### EXTRACTED INFORMATION
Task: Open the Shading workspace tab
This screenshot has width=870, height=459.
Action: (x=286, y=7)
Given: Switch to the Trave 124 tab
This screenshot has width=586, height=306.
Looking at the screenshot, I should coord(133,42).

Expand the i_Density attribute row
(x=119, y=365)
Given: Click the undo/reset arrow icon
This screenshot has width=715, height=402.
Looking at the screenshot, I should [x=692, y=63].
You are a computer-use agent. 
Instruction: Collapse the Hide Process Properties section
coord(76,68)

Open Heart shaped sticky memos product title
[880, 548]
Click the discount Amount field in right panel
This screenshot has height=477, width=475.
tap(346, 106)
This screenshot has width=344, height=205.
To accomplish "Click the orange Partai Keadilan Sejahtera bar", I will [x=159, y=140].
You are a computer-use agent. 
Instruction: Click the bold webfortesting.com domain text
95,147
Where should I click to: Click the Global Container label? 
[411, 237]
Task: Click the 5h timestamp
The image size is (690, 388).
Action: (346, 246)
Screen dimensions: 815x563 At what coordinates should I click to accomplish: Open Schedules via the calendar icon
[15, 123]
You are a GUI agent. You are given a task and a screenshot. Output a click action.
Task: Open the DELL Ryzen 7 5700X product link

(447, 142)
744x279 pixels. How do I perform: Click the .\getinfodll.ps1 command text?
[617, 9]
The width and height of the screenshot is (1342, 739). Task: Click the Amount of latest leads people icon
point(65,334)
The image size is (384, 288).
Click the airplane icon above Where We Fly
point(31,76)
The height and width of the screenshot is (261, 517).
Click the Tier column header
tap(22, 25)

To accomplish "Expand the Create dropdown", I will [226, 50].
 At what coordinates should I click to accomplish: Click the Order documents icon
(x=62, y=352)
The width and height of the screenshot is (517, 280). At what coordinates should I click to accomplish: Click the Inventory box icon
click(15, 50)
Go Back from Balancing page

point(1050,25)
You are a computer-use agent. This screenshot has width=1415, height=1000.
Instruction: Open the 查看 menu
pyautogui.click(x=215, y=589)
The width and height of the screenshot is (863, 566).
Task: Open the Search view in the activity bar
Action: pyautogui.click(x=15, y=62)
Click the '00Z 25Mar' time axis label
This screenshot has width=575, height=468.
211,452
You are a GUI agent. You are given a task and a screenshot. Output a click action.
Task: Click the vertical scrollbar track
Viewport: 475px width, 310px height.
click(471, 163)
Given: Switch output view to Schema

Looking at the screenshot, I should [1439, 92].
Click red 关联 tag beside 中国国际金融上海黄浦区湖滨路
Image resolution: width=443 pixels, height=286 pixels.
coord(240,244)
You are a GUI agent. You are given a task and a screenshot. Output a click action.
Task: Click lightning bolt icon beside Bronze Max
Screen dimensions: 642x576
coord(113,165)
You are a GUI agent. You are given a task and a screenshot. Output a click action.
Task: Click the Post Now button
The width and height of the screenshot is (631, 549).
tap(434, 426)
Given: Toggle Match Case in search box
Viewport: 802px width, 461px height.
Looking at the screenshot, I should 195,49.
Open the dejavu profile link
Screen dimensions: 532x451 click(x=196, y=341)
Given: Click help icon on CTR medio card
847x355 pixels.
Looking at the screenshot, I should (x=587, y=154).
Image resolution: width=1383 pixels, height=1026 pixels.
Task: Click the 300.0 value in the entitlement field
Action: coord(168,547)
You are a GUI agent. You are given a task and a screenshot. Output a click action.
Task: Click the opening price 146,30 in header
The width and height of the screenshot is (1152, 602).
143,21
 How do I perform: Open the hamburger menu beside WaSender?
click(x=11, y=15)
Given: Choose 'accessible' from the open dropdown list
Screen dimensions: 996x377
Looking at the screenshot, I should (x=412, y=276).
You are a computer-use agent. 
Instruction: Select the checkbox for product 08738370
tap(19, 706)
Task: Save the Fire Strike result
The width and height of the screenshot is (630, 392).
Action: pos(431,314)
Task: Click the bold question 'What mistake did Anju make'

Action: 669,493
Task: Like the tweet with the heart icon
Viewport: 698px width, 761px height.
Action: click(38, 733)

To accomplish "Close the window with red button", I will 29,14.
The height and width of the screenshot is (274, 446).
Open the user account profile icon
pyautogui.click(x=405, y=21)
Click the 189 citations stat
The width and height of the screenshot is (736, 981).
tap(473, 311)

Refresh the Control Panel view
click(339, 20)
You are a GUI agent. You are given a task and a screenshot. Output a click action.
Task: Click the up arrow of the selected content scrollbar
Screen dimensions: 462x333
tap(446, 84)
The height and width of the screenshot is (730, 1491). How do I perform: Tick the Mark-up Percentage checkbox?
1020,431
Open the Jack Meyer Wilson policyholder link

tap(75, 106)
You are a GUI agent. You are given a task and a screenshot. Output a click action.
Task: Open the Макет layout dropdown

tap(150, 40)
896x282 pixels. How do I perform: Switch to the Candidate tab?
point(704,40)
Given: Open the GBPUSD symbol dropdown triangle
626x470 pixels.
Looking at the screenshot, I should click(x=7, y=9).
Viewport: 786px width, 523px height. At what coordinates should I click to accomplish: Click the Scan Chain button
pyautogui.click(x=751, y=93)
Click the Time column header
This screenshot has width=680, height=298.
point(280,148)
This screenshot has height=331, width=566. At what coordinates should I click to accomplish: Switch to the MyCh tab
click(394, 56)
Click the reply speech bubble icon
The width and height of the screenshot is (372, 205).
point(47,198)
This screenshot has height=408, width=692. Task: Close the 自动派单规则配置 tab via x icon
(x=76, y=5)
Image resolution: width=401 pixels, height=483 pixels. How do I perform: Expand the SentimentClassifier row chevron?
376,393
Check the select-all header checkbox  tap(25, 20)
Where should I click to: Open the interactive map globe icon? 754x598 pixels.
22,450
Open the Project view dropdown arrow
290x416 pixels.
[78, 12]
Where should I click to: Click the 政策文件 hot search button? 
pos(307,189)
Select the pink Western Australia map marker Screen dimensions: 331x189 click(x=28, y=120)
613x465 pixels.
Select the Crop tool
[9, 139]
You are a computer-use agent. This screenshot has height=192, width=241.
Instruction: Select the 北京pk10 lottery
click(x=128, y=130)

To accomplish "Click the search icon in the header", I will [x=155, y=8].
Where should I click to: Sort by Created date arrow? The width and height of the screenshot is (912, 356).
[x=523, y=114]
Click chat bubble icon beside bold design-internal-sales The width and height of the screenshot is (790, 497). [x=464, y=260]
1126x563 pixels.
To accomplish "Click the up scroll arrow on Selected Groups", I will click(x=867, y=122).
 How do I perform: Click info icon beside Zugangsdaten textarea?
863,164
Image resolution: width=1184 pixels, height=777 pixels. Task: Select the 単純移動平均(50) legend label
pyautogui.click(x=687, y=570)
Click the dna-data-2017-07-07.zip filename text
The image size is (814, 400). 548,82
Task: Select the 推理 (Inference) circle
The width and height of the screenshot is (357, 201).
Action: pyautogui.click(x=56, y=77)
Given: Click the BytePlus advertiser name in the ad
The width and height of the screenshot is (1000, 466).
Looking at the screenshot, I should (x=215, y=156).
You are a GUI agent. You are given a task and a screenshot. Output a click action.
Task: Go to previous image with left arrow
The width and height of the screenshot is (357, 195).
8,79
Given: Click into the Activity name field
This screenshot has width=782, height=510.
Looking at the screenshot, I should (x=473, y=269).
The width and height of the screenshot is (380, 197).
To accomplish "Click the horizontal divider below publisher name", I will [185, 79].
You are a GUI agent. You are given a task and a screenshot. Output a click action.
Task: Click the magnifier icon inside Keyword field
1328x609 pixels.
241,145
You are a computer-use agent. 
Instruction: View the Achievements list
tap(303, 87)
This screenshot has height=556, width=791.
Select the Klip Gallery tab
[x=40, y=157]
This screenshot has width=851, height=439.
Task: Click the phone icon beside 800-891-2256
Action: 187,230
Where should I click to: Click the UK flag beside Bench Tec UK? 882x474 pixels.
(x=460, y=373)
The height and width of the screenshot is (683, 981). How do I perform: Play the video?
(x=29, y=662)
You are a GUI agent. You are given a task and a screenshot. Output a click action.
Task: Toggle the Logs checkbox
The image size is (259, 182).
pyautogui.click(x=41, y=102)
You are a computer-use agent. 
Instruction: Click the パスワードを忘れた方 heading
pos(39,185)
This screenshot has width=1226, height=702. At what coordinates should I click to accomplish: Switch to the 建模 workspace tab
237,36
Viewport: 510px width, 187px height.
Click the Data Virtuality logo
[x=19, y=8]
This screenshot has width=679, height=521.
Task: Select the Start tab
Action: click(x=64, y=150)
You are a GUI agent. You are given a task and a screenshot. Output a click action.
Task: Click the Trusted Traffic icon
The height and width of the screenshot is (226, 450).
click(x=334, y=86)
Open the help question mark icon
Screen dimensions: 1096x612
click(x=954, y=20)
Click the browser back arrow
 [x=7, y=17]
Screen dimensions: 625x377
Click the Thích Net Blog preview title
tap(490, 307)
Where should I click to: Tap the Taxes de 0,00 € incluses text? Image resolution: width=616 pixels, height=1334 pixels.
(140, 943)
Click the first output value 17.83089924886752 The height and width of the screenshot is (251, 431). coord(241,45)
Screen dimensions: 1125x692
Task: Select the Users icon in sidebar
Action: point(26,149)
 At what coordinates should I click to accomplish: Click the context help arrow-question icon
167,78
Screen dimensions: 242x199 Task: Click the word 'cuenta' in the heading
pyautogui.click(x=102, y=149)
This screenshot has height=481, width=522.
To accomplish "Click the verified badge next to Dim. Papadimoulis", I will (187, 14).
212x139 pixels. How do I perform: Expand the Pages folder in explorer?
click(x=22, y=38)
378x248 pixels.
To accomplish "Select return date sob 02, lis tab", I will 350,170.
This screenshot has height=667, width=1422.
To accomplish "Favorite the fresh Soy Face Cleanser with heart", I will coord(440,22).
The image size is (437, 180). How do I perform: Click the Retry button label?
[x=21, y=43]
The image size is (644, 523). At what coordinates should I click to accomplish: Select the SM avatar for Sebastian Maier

### AIM OF THE TASK
Go through the material and select each line with the string "Toggle" in it.

### ANSWER BELOW
Given: Toggle Match Case in search box
Task: Toggle the Logs checkbox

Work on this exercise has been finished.